Moreover, these can be noisy with ”false positives” and can even flag some of an organization’s very best hard-working employees, creating real employee morale issues.

“A different approach is required,” Batterberry told ClearanceJobs. “By making each person’s copy of private information securely watermarked and tied to their identity, organizations can dramatically raise the stewardship and accountability of private information without further impeding the ability of everyone to get their job done. The mere presence of watermarks will reduce leaks, and should one still happen, organizations can easily and quickly find the source.”

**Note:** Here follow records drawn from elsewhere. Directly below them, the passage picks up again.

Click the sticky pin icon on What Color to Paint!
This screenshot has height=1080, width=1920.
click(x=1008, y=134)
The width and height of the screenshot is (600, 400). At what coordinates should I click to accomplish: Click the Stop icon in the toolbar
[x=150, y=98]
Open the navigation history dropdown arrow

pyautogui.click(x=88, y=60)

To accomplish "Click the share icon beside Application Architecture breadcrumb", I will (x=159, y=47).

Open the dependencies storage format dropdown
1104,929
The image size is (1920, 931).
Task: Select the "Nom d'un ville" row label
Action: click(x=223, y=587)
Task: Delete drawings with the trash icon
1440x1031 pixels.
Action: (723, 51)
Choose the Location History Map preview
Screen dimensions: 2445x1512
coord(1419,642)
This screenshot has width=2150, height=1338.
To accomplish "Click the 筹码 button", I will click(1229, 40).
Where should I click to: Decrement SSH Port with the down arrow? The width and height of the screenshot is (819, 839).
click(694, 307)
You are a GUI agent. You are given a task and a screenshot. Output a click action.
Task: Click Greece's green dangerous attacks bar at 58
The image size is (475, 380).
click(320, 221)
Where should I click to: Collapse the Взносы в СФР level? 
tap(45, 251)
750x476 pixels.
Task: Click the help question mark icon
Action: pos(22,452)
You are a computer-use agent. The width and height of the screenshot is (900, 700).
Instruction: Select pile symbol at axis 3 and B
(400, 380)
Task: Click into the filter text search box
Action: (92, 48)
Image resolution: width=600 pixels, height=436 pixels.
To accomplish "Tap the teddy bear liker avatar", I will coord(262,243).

New Buzz Term: Deception Engineering

Finally, 2024 could be the year that “Deception Engineering” more widely enters the cybersecurity lexicon. It is the process of building, testing, and implementing deception-based defenses within the enterprise to disrupt adversary operations and playbooks.

“As cybercriminals continue to evolve their strategies, enterprises will increasingly adopt deception engineering techniques to better understand their security vulnerabilities and protect their assets,” said Rudis.

“CISOs will undertake a delicate balancing act, racing to enable AI innovation while ensuring robust protections are built-in by design,” added Rudis. “AI security will emerge as a top priority, much like mobile security during the BYOD era. The cat-and-mouse game will intensify, but with careful planning and responsible AI adoption, cyber defenders can gain an edge over attackers in 2024. Enterprises will have an increasing interest in deception technology in the coming year because it illustrates how secure assets are most easily exploited and who wants them.”